• _PROBLEMS TO SOLVE_:
1. In the piece on debit cards and crab, what car did the writer own for a brief season?
2. Print the passage from the piece on debit cards and crab between "Of course, someone" and "but a criminal.", inclusive.
-- EXCERPT TO READ follows --
Debit Card

Debit Card: (n) a plastic card that resembles a credit card but functions like a check 

No one should have a debit card if they don’t know the value of money.

And if they use their debit card poorly, they will soon have a nasty lesson on the danger of money.

I think a debit card is an absolutely marvelous invention—as long as you have money in the bank and you’re just swiping it away.

Yes—how apropos. “Look at me! I’m swiping my own money. I am stealing from myself. Don’t tell anyone.”

Of course, someone is told.

Whoever is in charge of keeping the tally on your balance—well, that individual knows fully well how much money can still be swiped before you are not only a thief, but a criminal.

Money is serious business that should never be taken too seriously.

But when money is not taken seriously, you can get into serious trouble.

I am happiest when I am not dealing with money or debit cards or credit or paying for anything.

I’ve never gone fishing in a lake and had a crab crawl up to me and charge me for the fish I just caught. (That may be because crabs don’t live near lakes.)

But there’s something beautiful about entertaining oneself, or even feeding your face, without spending a dime. But it is not interesting enough that I will actually pursue it.

It does, however, make great verbiage for an article, where you’re trying to be just a little bit cutie—and bitchy—about debit cards.

Crab

Crab: (n) a crustacean

I believed myself to be successful long before there was any evidence. I saw inklings of possibilities, and I occasionally rewarded myself with the accoutrements of someone who had achieved his goals. But most of the time, a look from the outside might have produced giggles about my inside.

For a brief season I owned a Fiesta Ghia. It was made by Ford. What is significant about this car is how small it is. What is further interesting is how large I am. There were times that I felt I was gathering a small crowd just to watch me get into it. (I am sure I was paranoid.)

But I was thrilled. It was bright red and it was mine—as long as I made the payments.funny wisdom on words that begin with a C

I decided to take it on a trip to play music in some nearby states, treating it as my personal limousine. Originally the excursion was planned for myself and one other guy, but soon three other fellows whined, cajoled and pleaded their way into becoming part of the entourage. So five of us—count them—five of us got into my Fiesta Ghia, with the backend hatch packed with luggage, and we took off.

We were somewhere on the back roads of Arkansas when the Fiesta Ghia developed some transmission problems. (Hard to believe, isn’t it, considering the amount of weight we were carrying).

We were able to cripple our vehicle into a very small community, and found a mechanic, who told us he could fix it and have it ready by noon the next day.

We found a cheap motel (which I’m sure was the embarrassment of the whole town) and settled into our room to await our repaired chariot. About thirty minutes after we arrived, one of our touring group came running into the motel room, breathless. He explained that there was a restaurant right next to this motel, which had a banner advertising “All the Crab Legs You Can Eat for $8.99.”

A hush fell over the room, followed by a quiver, and then a mutual scream from all the inhabitants. We were gonna go have crab.

$8.99, even at that time, was very reasonable, so even though we possessed limited funds, we believed it to be God’s will for us to use them to stuff ourselves with crab and celebrate the repair of our Ghia and the bonding we were having together as men.

We arrived at the restaurant at 7:15 P. M. and did not leave until 10:00 P. M.

Five grown, hungry crab-eating fools.

When we first entered the establishment, they were grateful to see us. When we left, there was no person in the joint who would speak to us. We had cleaned them out of their crab—not just for the night, but all they had bought for the entire weekend. (Keep in mind, it’s a little difficult to get crab on the back roads of Arkansas, since “the docks” are a thousand miles away.)

I suppose we should have felt guilty about eating too much. If we had been more temperate, we would have slowed down after the twelfth helping. But we were young, brash, self-involved, slightly traumatized by our car ordeal, a little scared of the motel we were staying in, and ferociously fond of crab.
-- EXCERPT TO READ concluded --
-- DATA LISTING follows --
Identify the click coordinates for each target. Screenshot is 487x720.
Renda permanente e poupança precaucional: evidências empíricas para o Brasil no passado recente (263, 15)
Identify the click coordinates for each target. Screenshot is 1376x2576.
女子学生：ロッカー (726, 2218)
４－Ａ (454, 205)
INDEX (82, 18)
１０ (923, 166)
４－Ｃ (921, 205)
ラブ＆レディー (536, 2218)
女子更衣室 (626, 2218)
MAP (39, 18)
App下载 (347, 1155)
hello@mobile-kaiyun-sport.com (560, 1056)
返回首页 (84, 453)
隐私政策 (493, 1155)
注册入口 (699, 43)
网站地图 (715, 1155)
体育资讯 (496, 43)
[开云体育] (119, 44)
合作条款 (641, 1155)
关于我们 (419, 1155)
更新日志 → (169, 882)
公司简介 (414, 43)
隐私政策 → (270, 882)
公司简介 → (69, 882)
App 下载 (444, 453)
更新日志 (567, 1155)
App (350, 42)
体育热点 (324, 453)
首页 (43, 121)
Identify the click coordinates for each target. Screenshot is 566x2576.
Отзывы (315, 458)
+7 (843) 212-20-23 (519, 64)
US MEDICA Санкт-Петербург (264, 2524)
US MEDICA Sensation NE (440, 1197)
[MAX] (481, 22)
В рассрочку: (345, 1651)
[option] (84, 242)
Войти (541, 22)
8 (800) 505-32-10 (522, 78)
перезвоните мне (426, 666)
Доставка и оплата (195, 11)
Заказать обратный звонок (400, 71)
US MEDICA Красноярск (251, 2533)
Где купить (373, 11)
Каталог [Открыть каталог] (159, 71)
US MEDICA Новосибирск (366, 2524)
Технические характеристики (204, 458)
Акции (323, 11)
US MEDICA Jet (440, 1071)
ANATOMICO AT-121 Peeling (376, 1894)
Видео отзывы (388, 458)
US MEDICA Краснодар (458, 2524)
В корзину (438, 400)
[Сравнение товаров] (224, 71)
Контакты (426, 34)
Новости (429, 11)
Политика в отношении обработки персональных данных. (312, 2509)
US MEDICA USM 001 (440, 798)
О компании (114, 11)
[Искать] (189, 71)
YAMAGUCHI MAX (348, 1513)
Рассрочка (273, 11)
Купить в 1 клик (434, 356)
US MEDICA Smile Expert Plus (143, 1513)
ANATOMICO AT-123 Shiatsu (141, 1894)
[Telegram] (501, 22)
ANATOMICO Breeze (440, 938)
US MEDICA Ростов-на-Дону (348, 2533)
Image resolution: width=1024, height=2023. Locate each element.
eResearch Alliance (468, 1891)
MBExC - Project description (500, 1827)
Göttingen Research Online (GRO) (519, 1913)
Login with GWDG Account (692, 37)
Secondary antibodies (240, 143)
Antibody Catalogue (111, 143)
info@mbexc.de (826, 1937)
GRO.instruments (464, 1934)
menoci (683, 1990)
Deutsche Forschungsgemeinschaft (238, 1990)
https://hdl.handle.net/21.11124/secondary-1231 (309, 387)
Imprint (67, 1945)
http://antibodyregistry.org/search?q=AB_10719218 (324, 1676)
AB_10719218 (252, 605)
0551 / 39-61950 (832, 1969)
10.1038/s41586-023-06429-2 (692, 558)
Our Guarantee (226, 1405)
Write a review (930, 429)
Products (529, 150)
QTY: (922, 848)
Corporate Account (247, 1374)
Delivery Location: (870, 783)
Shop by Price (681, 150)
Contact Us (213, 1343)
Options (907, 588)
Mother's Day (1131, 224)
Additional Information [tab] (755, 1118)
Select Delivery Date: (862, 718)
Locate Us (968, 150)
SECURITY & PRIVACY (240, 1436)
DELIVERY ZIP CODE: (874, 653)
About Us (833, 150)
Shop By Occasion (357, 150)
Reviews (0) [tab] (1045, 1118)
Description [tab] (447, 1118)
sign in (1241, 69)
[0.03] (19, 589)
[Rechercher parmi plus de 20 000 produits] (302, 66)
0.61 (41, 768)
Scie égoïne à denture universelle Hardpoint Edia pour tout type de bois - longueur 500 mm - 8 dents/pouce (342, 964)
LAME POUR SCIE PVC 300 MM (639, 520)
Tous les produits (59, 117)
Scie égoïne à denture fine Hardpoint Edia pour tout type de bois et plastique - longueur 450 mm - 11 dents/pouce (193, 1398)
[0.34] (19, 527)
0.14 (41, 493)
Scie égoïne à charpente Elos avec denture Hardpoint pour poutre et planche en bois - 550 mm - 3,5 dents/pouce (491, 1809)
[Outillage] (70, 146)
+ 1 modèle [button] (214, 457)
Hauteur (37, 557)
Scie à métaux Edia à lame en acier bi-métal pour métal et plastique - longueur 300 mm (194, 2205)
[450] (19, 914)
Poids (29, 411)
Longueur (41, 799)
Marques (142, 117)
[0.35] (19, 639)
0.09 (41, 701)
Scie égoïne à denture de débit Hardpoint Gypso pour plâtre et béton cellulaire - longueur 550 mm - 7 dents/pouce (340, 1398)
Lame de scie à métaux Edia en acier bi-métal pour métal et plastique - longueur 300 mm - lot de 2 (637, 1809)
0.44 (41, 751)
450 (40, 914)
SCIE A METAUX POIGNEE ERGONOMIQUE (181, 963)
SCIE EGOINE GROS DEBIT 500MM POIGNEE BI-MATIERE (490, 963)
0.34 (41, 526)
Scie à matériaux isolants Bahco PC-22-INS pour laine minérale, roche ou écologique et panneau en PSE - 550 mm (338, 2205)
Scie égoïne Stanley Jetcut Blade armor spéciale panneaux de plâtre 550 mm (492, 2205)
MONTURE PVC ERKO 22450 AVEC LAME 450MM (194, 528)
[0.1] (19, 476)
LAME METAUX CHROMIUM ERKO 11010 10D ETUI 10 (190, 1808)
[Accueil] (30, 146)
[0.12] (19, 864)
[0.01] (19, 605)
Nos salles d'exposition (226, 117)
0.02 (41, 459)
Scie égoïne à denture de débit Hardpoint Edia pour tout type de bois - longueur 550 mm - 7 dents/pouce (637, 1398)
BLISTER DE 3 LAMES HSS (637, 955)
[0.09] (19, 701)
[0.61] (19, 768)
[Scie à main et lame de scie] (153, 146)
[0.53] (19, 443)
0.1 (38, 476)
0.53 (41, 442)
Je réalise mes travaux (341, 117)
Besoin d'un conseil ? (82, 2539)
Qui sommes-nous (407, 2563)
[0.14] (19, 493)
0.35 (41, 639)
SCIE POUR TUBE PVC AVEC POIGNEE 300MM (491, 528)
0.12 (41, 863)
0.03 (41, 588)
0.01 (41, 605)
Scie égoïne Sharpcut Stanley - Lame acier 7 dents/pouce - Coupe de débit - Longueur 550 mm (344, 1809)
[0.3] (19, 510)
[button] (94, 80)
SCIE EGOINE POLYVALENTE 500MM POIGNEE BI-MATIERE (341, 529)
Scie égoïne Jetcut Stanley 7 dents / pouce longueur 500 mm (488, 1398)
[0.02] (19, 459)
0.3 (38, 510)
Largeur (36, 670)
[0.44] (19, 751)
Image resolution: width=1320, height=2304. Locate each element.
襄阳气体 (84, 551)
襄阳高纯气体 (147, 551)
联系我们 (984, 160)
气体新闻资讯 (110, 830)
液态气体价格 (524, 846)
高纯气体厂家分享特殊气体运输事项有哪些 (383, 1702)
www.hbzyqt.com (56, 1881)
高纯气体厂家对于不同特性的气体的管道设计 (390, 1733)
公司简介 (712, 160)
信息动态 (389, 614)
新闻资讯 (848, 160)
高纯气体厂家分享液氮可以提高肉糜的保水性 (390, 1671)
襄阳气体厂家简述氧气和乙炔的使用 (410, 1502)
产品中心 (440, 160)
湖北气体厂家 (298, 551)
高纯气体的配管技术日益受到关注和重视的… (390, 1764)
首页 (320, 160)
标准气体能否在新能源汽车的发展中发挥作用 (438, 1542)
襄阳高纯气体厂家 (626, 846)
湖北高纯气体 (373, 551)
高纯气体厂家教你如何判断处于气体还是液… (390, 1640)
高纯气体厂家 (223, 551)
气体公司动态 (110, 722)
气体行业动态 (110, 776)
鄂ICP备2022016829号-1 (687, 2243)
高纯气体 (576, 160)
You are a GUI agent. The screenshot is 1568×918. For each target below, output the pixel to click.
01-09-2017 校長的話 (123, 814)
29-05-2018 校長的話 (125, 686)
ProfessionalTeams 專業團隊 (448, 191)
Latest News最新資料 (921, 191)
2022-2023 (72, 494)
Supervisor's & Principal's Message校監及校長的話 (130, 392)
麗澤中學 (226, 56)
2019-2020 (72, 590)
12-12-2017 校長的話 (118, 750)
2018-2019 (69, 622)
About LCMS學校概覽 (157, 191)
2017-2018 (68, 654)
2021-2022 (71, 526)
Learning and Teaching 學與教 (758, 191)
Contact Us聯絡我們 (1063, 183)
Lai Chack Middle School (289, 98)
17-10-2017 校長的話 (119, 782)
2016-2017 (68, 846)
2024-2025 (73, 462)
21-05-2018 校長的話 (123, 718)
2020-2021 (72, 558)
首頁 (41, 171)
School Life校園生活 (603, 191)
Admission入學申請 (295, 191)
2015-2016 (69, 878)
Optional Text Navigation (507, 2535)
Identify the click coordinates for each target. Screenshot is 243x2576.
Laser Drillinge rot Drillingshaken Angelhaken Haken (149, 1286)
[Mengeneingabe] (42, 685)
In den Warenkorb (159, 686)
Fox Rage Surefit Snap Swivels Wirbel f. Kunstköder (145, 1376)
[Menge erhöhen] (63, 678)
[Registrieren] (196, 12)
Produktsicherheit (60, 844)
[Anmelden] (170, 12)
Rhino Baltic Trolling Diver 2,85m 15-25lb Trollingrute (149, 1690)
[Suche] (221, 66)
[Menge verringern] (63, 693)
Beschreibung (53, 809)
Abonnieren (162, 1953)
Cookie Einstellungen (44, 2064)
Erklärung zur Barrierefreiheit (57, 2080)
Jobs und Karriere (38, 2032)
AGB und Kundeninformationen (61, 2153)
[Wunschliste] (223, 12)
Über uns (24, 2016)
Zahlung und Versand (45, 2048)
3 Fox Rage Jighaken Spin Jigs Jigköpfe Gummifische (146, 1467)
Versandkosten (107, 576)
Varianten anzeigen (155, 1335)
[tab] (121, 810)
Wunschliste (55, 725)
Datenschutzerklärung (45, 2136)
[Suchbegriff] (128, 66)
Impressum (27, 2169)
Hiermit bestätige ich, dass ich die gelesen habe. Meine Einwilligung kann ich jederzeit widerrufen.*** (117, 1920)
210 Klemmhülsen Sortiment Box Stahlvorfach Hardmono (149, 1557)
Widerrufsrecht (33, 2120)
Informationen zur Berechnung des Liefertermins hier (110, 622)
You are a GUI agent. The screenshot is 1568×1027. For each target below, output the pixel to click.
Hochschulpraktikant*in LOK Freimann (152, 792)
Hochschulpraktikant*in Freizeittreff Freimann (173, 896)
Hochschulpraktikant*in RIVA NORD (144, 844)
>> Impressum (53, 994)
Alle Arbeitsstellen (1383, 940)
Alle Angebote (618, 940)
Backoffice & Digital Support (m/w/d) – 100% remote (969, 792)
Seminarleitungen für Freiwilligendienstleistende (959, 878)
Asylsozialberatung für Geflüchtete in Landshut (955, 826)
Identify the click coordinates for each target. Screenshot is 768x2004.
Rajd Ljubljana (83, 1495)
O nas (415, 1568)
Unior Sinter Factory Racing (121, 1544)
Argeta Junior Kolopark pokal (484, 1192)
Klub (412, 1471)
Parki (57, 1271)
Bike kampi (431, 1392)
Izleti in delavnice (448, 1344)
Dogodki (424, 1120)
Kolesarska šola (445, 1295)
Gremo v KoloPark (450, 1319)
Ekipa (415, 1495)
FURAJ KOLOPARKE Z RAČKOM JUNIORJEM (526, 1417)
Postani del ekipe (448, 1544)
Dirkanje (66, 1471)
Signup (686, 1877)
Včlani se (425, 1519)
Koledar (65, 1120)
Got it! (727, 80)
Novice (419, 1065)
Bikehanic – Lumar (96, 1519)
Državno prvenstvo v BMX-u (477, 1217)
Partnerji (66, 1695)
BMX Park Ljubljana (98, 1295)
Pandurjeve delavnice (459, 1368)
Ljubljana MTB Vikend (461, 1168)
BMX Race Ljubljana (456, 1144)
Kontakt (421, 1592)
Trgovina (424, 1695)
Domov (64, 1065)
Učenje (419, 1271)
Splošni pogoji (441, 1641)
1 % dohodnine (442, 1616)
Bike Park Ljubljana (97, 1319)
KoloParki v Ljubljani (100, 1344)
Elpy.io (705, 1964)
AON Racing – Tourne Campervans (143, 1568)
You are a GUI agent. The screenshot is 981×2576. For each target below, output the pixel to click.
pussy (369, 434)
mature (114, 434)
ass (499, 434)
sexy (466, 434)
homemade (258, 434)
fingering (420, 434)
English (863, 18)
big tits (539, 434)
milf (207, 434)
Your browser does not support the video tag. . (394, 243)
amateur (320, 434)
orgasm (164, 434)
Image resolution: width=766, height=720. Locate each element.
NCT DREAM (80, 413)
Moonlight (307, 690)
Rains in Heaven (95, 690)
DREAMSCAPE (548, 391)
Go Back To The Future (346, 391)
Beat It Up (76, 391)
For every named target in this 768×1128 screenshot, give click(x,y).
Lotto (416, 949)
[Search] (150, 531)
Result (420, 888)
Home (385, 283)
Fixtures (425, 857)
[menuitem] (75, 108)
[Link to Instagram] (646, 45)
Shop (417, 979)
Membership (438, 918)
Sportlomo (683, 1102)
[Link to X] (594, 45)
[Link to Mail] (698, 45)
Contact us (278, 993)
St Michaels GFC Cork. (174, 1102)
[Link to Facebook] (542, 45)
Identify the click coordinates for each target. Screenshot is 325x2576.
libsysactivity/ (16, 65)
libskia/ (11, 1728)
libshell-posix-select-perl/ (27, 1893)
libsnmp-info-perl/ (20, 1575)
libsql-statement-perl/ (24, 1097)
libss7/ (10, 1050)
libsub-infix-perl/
-- DATA LISTING concluded --
• _SOLUTIONS_:
1. A bright red Fiesta Ghia made by Ford.

2.
Of course, someone is told.

Whoever is in charge of keeping the tally on your balance—well, that individual knows fully well how much money can still be swiped before you are not only a thief, but a criminal.